#### Given records ####
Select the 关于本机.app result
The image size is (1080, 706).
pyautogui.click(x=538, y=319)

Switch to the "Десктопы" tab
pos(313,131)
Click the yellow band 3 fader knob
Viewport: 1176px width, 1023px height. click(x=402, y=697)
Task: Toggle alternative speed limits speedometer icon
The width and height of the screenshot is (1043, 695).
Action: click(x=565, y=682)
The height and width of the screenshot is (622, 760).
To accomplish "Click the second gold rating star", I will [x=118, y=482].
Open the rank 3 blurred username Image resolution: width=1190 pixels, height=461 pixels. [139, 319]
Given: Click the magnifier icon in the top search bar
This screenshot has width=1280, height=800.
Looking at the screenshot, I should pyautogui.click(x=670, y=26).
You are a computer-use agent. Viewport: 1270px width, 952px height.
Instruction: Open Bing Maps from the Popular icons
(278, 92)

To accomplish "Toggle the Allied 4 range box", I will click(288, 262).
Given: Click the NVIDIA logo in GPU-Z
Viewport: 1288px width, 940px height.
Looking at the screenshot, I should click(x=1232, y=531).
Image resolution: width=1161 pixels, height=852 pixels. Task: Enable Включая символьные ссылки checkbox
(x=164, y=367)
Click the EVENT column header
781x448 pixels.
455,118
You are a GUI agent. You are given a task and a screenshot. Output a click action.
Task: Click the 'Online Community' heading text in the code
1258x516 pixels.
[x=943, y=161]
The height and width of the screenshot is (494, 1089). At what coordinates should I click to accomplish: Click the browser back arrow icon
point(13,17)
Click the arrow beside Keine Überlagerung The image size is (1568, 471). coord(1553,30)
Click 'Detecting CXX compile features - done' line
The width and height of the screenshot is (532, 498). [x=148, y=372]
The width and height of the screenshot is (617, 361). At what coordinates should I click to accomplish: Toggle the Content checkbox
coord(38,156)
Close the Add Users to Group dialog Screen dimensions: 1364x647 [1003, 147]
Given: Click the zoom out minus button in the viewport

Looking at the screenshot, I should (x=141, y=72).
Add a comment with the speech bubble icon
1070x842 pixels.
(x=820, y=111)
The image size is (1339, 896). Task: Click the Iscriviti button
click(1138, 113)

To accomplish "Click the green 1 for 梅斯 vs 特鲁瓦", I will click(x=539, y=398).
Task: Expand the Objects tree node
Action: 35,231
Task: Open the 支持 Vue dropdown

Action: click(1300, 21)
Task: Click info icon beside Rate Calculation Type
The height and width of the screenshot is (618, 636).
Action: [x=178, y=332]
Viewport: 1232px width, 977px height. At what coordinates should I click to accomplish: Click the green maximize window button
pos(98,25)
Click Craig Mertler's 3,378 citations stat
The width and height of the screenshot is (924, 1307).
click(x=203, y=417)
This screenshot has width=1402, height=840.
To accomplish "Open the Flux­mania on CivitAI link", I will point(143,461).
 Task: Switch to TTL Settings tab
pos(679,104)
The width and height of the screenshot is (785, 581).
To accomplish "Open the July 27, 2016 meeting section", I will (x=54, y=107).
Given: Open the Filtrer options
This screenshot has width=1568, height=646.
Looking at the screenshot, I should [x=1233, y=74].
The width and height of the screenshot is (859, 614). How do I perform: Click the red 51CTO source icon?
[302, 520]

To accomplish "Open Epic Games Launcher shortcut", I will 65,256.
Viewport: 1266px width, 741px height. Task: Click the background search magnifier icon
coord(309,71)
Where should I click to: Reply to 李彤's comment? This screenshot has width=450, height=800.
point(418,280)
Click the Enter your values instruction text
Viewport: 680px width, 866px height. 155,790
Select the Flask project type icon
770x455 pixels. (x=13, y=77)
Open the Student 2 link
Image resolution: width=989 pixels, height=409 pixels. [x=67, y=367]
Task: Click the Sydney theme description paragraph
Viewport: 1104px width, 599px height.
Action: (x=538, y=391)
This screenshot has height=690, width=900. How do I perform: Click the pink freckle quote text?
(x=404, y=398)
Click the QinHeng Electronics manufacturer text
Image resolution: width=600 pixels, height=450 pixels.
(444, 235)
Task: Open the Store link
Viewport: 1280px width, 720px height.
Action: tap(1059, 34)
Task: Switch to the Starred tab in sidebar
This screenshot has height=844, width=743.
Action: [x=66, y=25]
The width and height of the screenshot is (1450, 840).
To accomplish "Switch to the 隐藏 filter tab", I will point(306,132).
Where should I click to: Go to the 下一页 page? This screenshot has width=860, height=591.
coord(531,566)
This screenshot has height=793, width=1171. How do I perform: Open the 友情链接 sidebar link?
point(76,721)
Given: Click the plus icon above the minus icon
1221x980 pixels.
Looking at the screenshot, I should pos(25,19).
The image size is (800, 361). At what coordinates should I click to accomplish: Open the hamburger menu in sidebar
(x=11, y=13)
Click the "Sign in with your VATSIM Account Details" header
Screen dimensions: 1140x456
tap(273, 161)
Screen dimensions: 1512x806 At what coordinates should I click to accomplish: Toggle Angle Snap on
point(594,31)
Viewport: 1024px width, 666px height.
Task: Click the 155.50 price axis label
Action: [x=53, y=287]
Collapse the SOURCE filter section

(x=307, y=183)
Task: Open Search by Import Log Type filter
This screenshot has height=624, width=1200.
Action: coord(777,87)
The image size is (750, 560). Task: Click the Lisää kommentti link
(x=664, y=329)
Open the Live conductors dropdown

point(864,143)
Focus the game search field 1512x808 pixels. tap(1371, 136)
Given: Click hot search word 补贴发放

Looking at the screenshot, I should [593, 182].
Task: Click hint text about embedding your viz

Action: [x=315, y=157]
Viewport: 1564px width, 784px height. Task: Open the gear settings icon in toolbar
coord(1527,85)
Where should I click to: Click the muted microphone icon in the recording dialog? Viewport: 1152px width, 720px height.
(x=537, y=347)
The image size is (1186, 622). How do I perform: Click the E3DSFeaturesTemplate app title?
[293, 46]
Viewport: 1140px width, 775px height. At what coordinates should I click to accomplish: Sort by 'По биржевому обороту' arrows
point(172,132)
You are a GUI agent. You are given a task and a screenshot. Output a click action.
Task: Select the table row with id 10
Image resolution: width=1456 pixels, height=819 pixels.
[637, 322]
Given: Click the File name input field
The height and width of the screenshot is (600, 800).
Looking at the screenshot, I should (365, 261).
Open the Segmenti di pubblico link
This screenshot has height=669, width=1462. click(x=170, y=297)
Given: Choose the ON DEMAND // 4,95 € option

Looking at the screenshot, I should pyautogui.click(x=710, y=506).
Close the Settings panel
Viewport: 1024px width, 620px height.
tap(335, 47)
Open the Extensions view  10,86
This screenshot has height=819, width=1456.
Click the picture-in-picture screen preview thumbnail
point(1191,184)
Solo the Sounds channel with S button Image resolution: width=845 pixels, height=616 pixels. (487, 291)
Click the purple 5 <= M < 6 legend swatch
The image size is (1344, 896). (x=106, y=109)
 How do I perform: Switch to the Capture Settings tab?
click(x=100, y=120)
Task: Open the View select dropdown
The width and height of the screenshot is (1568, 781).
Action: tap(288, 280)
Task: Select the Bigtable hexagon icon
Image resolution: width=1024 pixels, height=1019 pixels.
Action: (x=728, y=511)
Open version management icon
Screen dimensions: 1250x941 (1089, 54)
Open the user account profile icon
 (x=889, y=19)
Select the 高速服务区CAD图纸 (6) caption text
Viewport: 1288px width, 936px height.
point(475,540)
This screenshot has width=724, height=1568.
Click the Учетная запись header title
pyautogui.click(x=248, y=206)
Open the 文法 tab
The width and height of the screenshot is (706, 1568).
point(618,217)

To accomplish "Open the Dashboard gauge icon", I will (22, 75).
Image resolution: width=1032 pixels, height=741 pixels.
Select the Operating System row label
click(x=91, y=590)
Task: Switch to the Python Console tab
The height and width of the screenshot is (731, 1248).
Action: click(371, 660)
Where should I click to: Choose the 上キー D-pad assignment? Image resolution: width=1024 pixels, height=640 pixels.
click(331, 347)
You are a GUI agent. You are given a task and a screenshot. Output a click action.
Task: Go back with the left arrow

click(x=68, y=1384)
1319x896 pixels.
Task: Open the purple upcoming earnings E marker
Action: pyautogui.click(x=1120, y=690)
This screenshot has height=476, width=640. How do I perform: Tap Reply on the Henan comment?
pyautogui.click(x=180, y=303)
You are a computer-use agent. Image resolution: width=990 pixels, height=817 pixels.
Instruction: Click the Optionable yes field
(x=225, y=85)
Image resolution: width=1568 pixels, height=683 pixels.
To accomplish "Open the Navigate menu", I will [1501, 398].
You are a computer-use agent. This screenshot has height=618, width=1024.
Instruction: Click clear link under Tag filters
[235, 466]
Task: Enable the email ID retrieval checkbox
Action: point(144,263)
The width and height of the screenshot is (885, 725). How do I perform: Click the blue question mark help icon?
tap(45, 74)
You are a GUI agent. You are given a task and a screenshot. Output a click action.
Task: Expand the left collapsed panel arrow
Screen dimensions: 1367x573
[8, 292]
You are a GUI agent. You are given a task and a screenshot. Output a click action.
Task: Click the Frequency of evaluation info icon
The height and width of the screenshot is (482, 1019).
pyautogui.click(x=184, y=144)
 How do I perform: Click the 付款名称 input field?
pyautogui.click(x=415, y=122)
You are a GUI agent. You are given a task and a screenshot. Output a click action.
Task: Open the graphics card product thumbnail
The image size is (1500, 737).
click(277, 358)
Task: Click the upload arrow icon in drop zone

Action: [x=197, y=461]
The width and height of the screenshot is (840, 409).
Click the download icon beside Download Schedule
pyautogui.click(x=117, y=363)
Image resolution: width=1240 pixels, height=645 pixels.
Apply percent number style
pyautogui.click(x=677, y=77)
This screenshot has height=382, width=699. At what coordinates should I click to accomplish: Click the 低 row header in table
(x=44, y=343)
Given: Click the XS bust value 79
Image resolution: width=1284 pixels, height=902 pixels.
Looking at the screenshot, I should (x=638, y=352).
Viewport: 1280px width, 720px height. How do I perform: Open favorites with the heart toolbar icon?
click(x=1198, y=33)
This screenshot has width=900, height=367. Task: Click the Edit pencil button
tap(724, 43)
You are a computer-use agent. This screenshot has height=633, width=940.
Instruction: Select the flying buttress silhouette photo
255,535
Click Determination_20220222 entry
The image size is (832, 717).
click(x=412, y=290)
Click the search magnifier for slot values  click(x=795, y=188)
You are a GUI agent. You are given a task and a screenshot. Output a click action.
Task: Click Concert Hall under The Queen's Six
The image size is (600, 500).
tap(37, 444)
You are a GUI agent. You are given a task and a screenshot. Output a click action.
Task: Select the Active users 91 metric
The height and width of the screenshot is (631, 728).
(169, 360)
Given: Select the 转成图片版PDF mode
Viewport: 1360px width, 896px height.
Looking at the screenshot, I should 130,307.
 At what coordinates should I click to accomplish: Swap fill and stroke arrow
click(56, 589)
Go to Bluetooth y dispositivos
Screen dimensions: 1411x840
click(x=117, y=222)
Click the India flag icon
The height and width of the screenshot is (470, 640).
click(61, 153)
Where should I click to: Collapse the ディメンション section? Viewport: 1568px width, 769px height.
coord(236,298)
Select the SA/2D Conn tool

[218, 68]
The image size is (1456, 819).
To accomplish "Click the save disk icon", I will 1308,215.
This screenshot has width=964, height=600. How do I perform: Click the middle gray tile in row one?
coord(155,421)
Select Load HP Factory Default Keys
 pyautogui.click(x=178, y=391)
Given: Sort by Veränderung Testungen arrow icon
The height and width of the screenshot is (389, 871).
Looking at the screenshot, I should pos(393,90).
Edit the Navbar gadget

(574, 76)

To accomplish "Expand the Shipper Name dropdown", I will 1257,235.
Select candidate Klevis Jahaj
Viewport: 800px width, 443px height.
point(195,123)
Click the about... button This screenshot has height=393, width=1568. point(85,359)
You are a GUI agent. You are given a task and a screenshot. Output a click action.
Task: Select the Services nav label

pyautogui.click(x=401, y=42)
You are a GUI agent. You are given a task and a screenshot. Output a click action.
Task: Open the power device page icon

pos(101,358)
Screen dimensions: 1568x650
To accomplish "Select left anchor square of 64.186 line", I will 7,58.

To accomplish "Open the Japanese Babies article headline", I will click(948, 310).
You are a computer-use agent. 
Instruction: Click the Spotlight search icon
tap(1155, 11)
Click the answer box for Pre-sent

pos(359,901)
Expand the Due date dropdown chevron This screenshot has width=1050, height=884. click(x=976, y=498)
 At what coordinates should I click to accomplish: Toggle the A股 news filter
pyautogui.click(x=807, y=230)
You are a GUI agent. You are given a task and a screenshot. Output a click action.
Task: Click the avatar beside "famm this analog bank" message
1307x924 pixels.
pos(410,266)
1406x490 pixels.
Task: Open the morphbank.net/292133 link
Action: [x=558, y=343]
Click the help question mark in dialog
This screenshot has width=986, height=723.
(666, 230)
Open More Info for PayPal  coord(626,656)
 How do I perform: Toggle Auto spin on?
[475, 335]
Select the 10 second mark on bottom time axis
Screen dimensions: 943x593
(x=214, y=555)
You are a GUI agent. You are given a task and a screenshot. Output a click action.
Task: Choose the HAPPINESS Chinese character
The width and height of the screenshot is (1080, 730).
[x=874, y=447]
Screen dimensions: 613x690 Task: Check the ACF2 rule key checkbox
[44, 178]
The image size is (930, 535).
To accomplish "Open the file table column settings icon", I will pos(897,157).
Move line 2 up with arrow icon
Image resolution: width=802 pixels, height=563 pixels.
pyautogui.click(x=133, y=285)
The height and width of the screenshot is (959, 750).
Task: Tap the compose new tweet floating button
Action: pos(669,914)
####
• **Exercise task**
Print the entries from the very beginning through the line containing "Looking at the screenshot, I should click(x=1232, y=531).", keeping every line word for word, including both ends.

• **Exercise solution**
Select the 关于本机.app result
The image size is (1080, 706).
pyautogui.click(x=538, y=319)

Switch to the "Десктопы" tab
pos(313,131)
Click the yellow band 3 fader knob
Viewport: 1176px width, 1023px height. click(x=402, y=697)
Task: Toggle alternative speed limits speedometer icon
The width and height of the screenshot is (1043, 695).
Action: click(x=565, y=682)
The height and width of the screenshot is (622, 760).
To accomplish "Click the second gold rating star", I will [x=118, y=482].
Open the rank 3 blurred username Image resolution: width=1190 pixels, height=461 pixels. [139, 319]
Given: Click the magnifier icon in the top search bar
This screenshot has width=1280, height=800.
Looking at the screenshot, I should pyautogui.click(x=670, y=26).
You are a computer-use agent. Viewport: 1270px width, 952px height.
Instruction: Open Bing Maps from the Popular icons
(278, 92)

To accomplish "Toggle the Allied 4 range box", I will click(288, 262).
Given: Click the NVIDIA logo in GPU-Z
Viewport: 1288px width, 940px height.
Looking at the screenshot, I should click(x=1232, y=531).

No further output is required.